I could care less

Laurence Horn laurence.horn at YALE.EDU
Wed Jan 31 00:44:04 UTC 2001


At 11:55 PM -0500 1/30/01, D. Ezra Johnson wrote:
>
>It could have started sarcastically, and transferred over to speakers who
>lack the specific (Yiddish?) intonation pattern alluded to earlier: an
>interesting kind of shift where pragmatics (sarcasm) is replaced by a sort
>of marked, backward semantics. What I'm trying to say is that it ends up
>like one of those expressions where you just have to know it means the
>opposite of what it sounds like, such as the alleged Bostonianism
>
>"So don't I."
>
>"Same difference" is similar, and there must be others.
>
I think it is a lot like "So don't/can't I" (which, for those not
familiar with the New Englandism, means "So do I").  This too is most
plausibly reconstructed as a sarcasm that became conventionalized,
although here we end up with an "extra" negative instead of a missing
one. In pushing a sarcastic origin for "could care less" I was trying
to draw a contrast with cases of true least-effort reductions of
negation, as in the ongoing loss of preverbal "ne" in French now that
the post-verbal reinforcer "pas" (originally = 'step', as in "I
didn't walk a step") has taken on negative force.  (This reflects the
so-called "Jespersen's Cycle"; something very similar happened to the
Middle English pre-verbal particle "ne" and the Middle Dutch "en".)

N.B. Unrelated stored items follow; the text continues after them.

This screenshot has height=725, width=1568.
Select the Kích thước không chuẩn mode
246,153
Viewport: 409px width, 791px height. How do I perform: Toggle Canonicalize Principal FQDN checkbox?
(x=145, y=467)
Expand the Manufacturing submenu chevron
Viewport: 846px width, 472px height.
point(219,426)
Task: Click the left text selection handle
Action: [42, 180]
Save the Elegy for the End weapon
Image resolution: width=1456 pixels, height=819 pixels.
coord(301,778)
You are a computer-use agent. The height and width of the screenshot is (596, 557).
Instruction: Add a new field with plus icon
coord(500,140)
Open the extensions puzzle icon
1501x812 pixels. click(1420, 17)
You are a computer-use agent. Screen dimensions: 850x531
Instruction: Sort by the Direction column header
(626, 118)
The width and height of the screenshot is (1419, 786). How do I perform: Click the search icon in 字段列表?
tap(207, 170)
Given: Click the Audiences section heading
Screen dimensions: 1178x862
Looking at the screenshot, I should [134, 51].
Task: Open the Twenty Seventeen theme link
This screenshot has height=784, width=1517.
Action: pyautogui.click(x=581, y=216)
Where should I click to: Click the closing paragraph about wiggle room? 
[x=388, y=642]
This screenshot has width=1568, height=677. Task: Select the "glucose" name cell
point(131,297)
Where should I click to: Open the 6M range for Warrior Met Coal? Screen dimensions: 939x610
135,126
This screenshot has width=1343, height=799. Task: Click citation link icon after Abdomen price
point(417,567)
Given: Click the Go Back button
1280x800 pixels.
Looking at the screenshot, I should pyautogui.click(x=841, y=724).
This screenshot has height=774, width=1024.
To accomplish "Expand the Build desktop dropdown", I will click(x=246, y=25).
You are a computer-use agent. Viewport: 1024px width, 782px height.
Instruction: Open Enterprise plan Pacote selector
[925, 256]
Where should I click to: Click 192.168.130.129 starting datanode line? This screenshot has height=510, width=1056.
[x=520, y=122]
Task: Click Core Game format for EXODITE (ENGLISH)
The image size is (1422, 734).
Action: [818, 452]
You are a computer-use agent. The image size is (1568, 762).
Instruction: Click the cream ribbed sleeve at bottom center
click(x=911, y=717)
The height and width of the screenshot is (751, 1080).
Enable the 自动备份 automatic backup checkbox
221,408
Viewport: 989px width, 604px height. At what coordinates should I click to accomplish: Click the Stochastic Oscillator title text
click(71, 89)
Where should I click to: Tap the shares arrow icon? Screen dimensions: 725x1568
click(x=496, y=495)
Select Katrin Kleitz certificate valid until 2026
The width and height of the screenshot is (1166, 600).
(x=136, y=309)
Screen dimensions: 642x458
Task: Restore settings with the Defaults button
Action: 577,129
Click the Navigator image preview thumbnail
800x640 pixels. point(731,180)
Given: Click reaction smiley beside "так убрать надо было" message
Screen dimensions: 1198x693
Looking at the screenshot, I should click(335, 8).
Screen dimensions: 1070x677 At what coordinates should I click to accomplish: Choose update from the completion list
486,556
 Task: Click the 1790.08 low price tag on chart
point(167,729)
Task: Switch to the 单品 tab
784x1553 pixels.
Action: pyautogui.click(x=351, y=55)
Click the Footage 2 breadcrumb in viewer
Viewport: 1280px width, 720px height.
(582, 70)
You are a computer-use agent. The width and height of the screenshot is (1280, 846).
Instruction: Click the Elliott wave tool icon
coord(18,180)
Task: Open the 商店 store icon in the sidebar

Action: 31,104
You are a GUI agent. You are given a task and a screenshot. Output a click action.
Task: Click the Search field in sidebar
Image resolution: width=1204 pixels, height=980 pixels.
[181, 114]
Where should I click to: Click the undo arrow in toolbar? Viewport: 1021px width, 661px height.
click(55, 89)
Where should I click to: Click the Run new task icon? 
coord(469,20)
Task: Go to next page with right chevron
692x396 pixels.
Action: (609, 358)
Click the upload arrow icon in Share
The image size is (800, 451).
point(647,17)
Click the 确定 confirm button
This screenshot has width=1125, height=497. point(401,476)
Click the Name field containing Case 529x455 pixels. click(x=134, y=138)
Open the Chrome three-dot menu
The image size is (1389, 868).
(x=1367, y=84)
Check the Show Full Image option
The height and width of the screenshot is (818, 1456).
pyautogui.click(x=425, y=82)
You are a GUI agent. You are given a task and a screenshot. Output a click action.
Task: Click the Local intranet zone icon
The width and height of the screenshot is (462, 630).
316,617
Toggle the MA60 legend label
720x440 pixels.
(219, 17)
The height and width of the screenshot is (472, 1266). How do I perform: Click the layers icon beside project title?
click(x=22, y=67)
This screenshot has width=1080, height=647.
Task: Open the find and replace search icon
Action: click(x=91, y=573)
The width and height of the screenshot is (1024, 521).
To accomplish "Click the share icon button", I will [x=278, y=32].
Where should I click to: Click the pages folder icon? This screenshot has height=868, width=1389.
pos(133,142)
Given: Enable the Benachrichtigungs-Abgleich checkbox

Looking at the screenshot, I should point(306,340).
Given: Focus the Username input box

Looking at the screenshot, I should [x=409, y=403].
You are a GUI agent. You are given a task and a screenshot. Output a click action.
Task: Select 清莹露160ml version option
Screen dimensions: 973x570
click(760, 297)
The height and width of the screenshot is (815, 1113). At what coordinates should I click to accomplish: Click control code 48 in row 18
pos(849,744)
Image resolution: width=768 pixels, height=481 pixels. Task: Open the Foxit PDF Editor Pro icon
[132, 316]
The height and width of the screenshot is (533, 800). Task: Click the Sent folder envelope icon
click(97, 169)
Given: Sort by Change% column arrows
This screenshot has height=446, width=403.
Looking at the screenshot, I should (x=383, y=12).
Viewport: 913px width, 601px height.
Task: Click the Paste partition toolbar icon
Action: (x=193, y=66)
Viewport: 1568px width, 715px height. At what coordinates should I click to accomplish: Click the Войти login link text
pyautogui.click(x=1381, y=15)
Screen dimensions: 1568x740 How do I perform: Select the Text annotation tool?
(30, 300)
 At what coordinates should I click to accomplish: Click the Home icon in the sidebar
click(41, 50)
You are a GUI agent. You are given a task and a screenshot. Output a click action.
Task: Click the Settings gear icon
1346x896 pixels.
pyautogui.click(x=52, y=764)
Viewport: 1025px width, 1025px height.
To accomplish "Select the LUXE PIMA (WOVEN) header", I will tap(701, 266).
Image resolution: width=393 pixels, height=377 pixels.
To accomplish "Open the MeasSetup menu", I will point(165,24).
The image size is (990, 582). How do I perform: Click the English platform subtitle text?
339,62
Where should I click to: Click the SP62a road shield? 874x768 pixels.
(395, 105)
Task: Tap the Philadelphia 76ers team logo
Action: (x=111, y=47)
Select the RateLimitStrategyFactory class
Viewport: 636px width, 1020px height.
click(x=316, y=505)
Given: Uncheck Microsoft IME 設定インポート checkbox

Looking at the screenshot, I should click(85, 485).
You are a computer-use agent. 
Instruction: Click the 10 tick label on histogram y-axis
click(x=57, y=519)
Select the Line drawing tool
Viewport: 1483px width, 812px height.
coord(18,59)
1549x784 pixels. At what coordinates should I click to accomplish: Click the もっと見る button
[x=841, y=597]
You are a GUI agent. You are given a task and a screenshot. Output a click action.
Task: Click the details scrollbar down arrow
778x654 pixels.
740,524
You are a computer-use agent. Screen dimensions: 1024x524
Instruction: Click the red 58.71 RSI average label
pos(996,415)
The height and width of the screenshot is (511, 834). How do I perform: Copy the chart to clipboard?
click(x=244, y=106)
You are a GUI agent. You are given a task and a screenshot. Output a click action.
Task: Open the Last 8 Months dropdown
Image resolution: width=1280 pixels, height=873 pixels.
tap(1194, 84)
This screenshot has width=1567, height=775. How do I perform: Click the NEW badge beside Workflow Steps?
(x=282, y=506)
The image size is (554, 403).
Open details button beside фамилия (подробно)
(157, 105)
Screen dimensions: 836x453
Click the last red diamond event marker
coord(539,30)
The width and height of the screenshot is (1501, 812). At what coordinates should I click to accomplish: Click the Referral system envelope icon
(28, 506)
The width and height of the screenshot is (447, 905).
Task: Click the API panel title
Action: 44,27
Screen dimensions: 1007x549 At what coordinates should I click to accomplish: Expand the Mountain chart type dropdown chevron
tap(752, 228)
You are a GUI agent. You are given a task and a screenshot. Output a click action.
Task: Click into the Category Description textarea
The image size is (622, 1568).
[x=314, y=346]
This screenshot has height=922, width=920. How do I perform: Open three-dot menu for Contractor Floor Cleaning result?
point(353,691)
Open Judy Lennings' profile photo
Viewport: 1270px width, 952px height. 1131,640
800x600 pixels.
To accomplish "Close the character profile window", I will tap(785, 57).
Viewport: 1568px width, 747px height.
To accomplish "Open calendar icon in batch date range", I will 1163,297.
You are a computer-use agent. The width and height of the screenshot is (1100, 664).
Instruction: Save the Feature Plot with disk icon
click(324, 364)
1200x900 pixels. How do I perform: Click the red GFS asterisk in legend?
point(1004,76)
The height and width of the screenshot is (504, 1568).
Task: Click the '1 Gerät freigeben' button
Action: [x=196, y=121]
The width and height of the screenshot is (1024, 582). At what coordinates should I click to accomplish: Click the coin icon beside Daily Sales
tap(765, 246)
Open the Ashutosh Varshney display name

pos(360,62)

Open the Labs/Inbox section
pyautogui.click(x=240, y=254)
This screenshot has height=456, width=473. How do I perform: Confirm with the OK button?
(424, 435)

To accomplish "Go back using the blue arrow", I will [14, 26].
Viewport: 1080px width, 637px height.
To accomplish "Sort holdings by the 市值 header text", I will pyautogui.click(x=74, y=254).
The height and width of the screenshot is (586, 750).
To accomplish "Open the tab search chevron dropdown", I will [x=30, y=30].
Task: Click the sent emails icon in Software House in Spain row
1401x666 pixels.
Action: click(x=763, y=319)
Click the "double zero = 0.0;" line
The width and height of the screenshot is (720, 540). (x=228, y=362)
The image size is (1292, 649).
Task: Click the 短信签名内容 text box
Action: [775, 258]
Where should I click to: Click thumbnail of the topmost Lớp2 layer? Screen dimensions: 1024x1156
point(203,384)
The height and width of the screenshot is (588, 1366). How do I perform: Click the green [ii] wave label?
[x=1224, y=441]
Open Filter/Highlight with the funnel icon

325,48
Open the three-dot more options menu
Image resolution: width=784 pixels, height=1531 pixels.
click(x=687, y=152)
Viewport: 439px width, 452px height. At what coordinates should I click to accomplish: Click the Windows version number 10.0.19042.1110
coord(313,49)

In such cases, we have a real least-effort-based reduction and no
sarcasm was ever involved.  I think Dan (and earlier Tony) is right
in noting that there's no conscious, on-line sarcasm involved (or, I
would say, necessarily involved) in current uses of "I could care
less", but this sort of conventionalization is not unknown; for many
speakers "You're a fine friend", with any intonation contour, can
only mean the opposite of what it seems to mean.